I feel like I just ate a big bag of popcorn - it’s that feeling where you know you ate something, but you’re not really full or nourished. It’s more an activity that a meal. The first few handfuls taste good, but by the end of the bag you’re just mindlessly reaching for more even though the bag is mostly just kernels at this point.
Central Intelligence is like that. It’s fun at first, but wears on you quickly.
In particular, Dwayne Johnson aka The Rock’s performance was very very weird. He’s not a bad actor, I don’t think. But in this case - whether it was his or the director’s choices - he came off as a goofy over actor. Not relatable and not a character - something else. An unrealistic persona that didn’t quite know who he was. Perhaps as a result of the writing - trying to make this person a potential double agent - so he had to play some “unpredictable but nice” blend. Either way, it felt like I was watching an underdeveloped bad improv character. So far from realism. So very far.

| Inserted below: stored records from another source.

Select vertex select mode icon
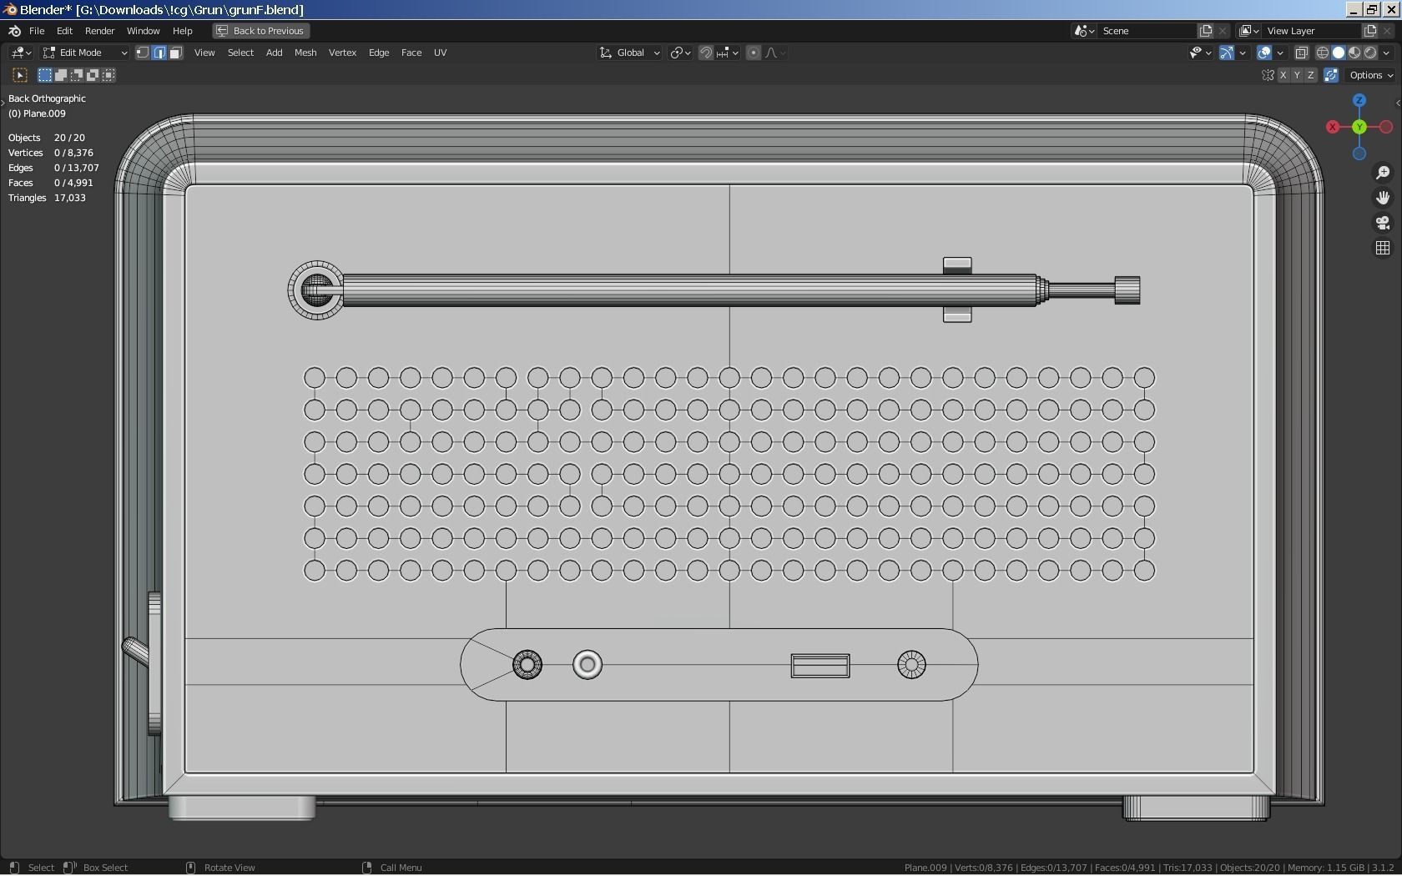This screenshot has height=876, width=1402. click(x=143, y=53)
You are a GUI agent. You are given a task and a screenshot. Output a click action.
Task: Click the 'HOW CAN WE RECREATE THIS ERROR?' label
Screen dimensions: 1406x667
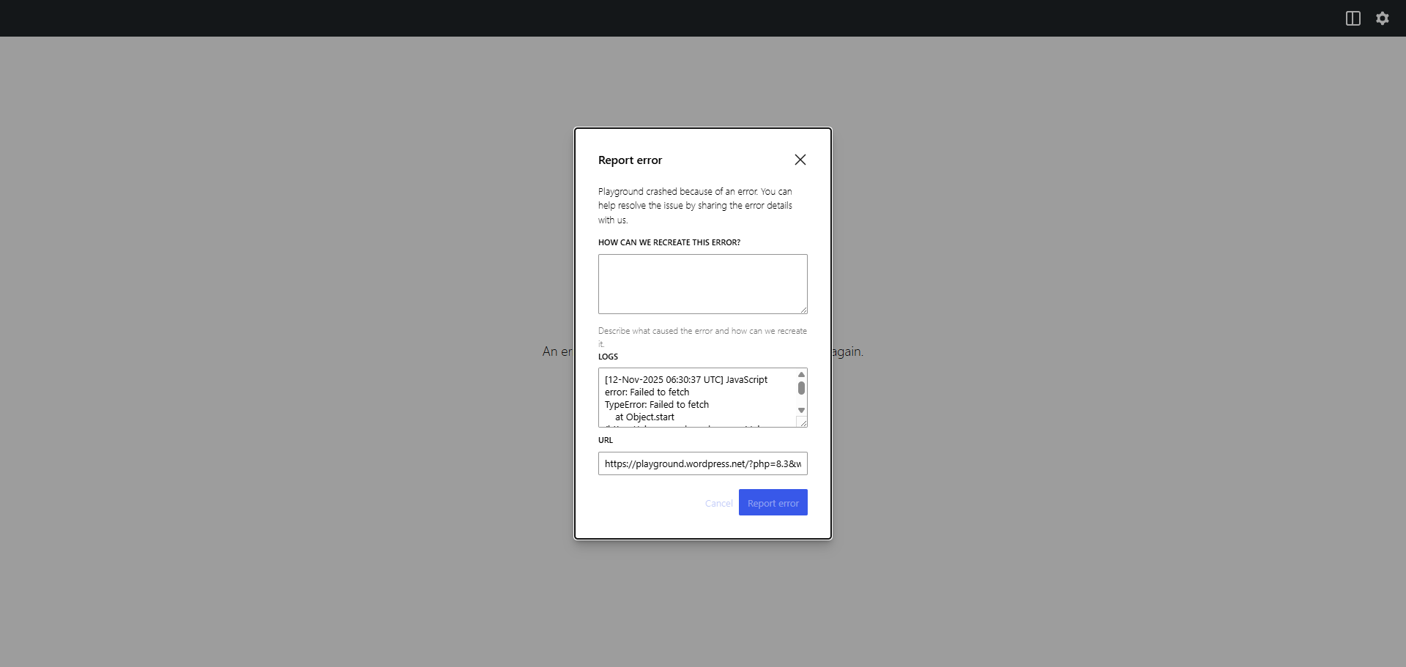669,242
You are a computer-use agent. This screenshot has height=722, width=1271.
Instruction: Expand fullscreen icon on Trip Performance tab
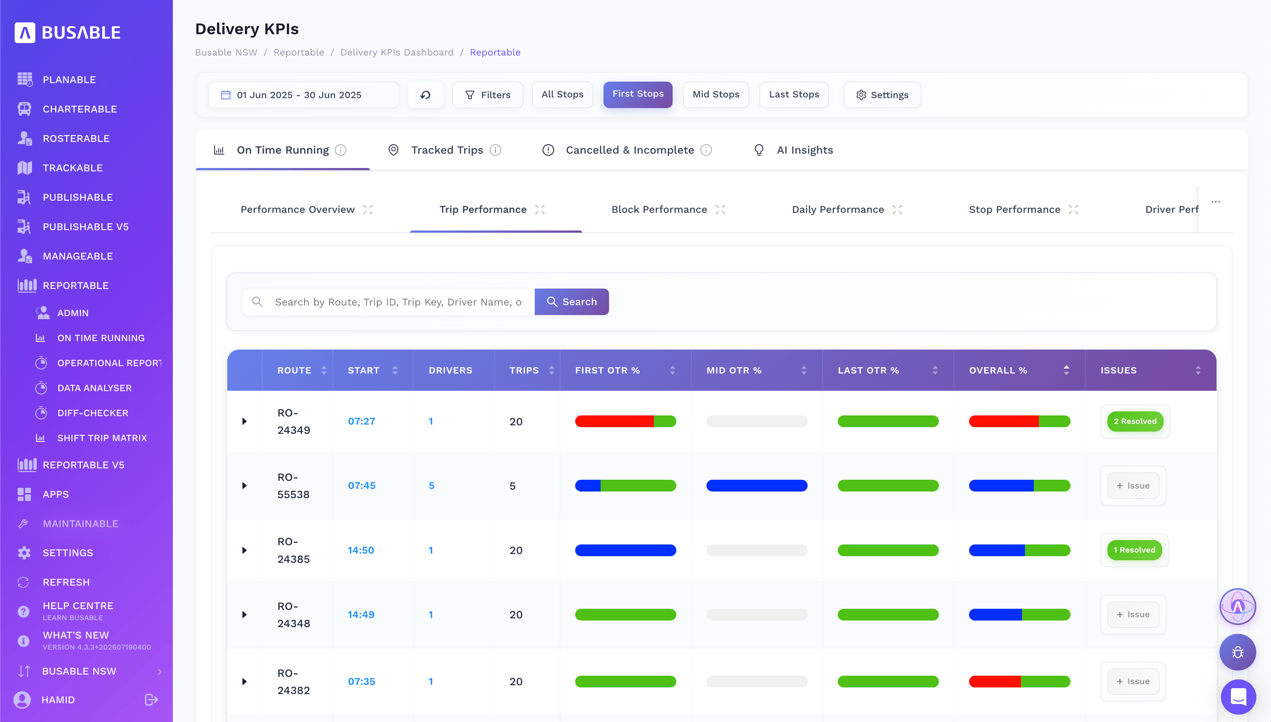click(540, 209)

I’m not sure why - story-wise - that you make the “buddy” in the buddy cop story a potential antagonist. The audience is smart enough to know they could never be the case, so we’re watching a movie unfold where the outcome is already set. Instead of getting to see The Rock and Kevin Hart banter as teammates, we get a lot of screen time of Hart being skeptical of The Rock. That doesn’t get us anywhere, emotionally.
The action was clunky and manufactured, and a lot of the settings felt ‘studio comedy’. Just not that interesting and very predictable.